§ WHAT TO PRODUCE:
Every word in the data below belongs in your copy, exactly as given; the pictures do not.

§ MATERIAL FOR THIS EXERCISE:
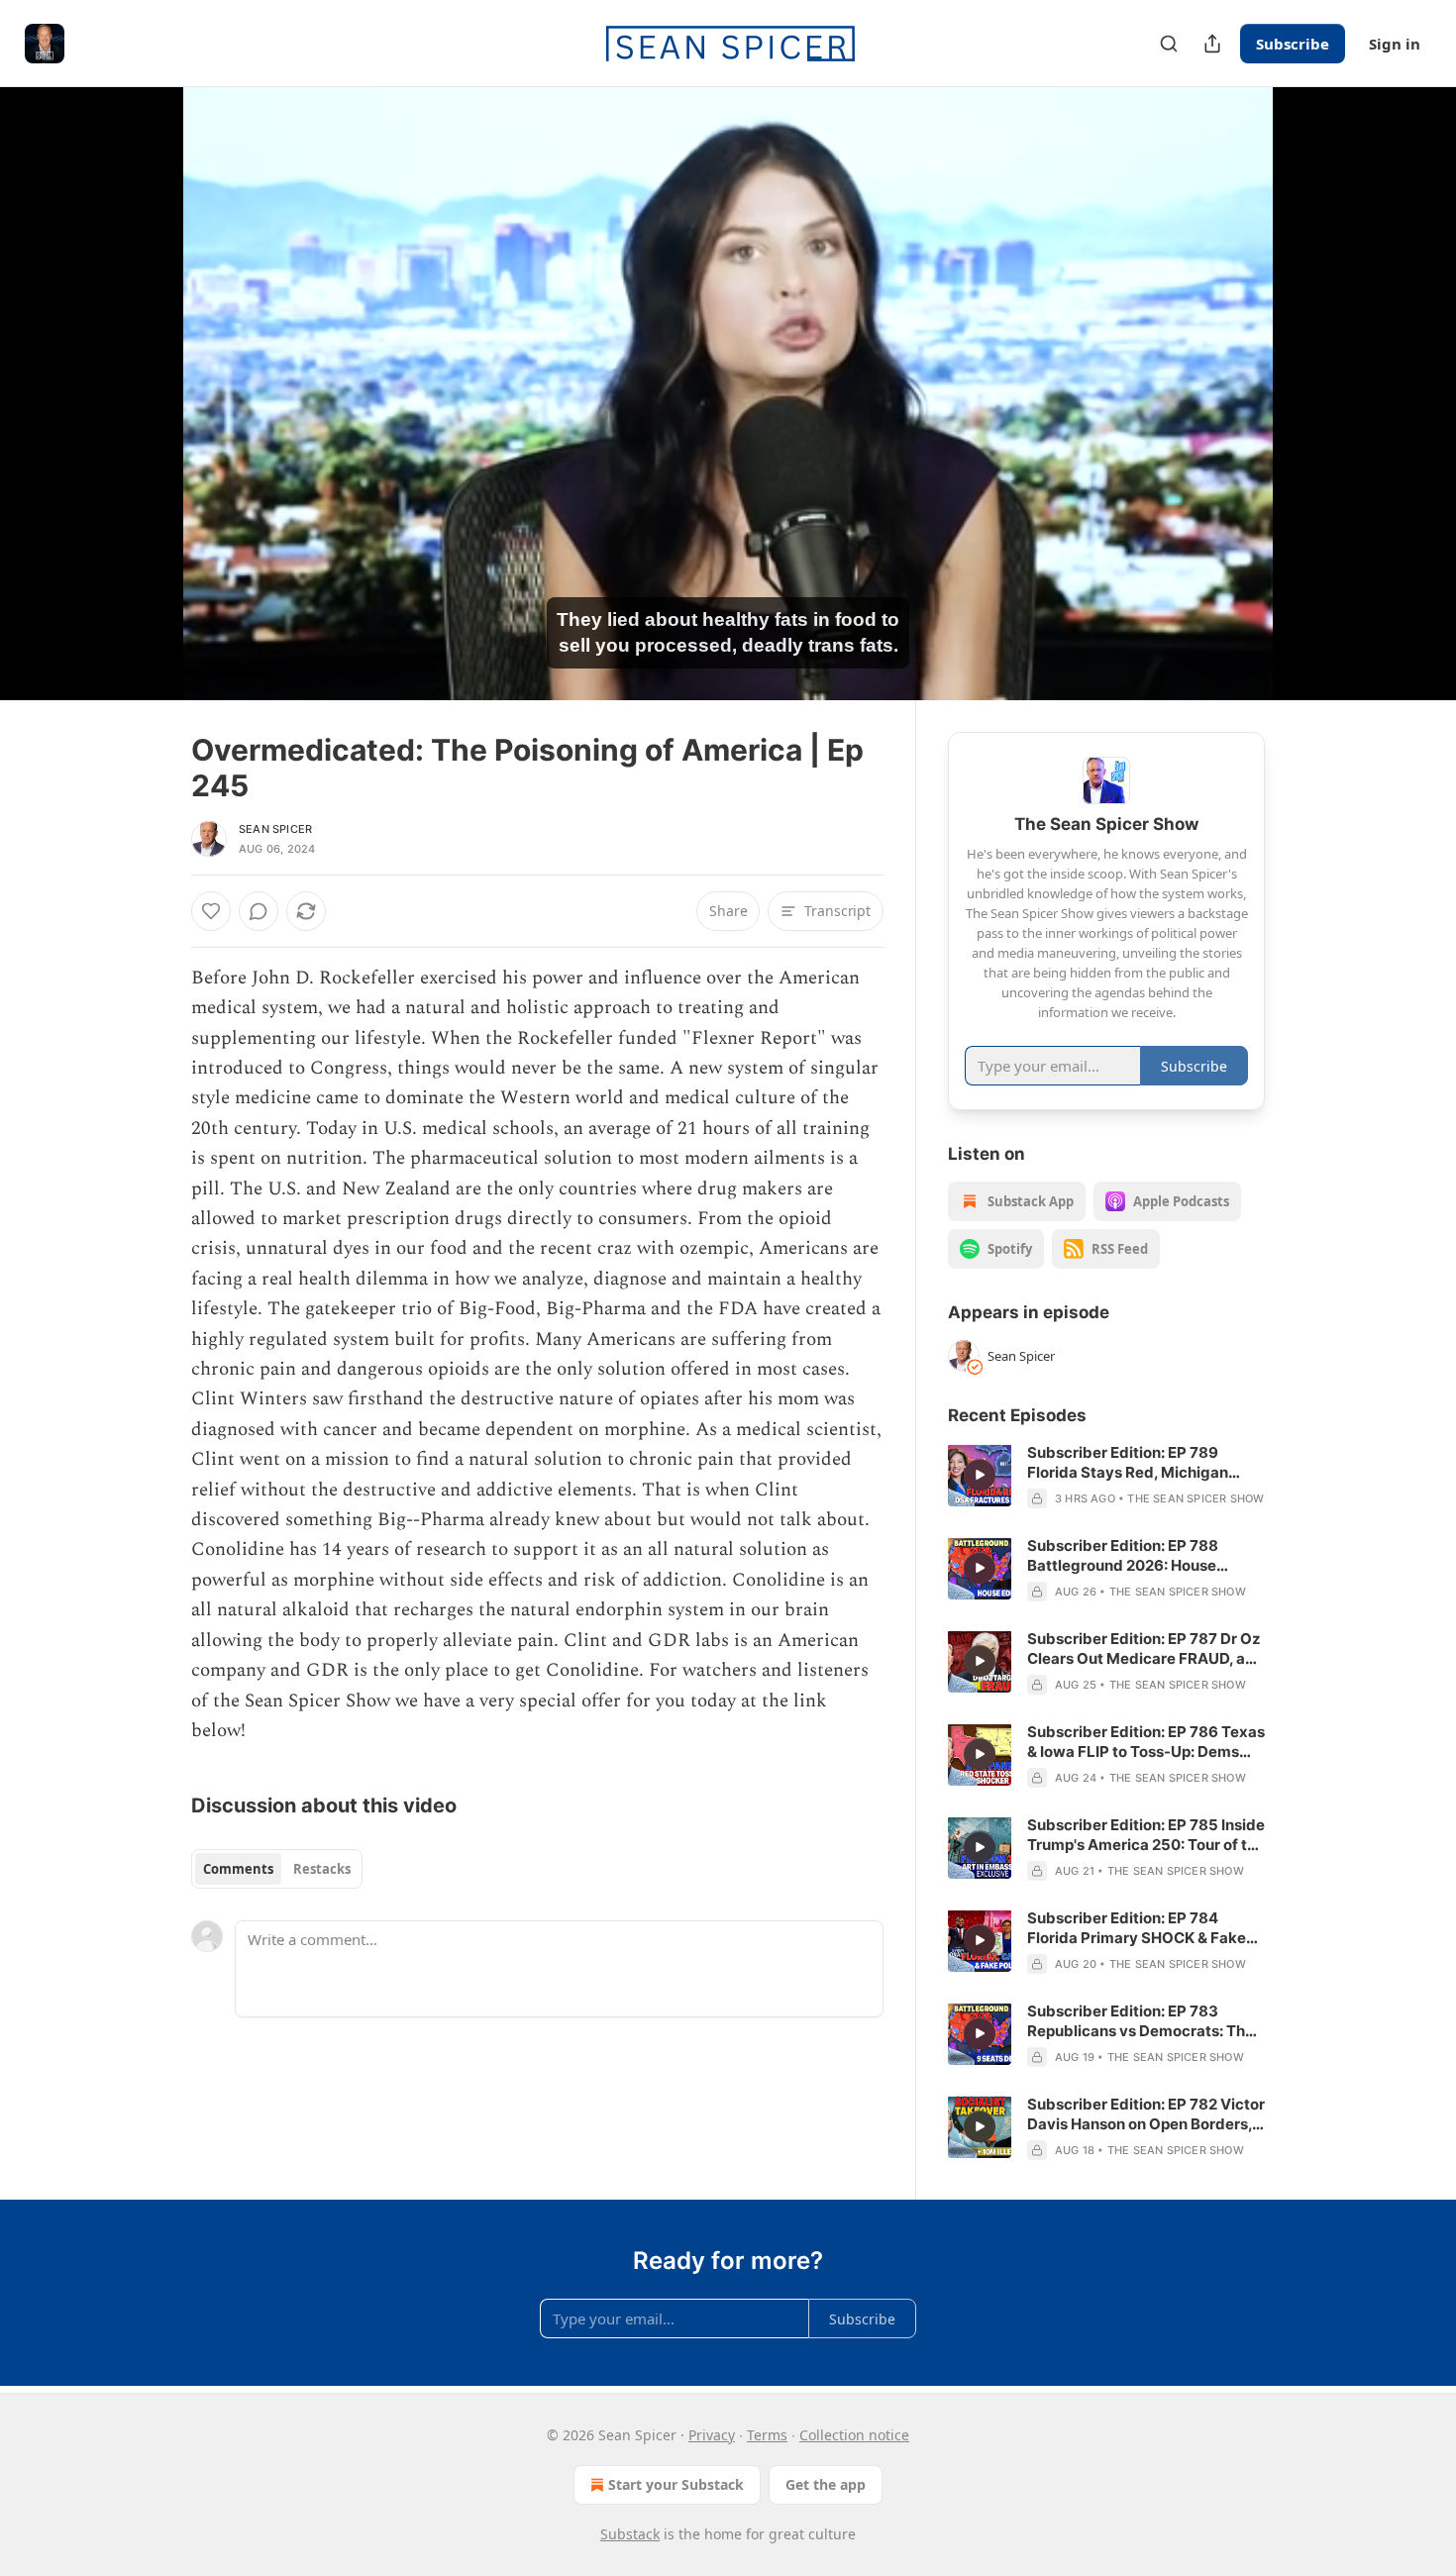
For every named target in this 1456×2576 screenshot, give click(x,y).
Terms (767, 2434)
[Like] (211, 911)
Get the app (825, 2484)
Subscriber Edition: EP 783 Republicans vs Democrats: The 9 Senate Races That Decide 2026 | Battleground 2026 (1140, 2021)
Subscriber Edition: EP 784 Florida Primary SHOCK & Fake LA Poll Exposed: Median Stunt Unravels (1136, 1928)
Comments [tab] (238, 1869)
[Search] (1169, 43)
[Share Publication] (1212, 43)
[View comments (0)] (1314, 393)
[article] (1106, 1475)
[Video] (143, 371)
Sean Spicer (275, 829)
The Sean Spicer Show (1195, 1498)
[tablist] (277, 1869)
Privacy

§ SOLUTION FOR THIS TASK:
For every named target in this 1456×2576 screenshot, give click(x,y).
Terms (767, 2434)
[Like] (211, 911)
Get the app (825, 2484)
Subscriber Edition: EP 783 Republicans vs Democrats: The 9 Senate Races That Decide 2026 | Battleground 2026 (1140, 2021)
Subscriber Edition: EP 784 Florida Primary SHOCK & Fake LA Poll Exposed: Median Stunt Unravels (1136, 1928)
Comments [tab] (238, 1869)
[Search] (1169, 43)
[Share Publication] (1212, 43)
[View comments (0)] (1314, 393)
[article] (1106, 1475)
[Video] (143, 371)
Sean Spicer (275, 829)
The Sean Spicer Show (1195, 1498)
[tablist] (277, 1869)
Privacy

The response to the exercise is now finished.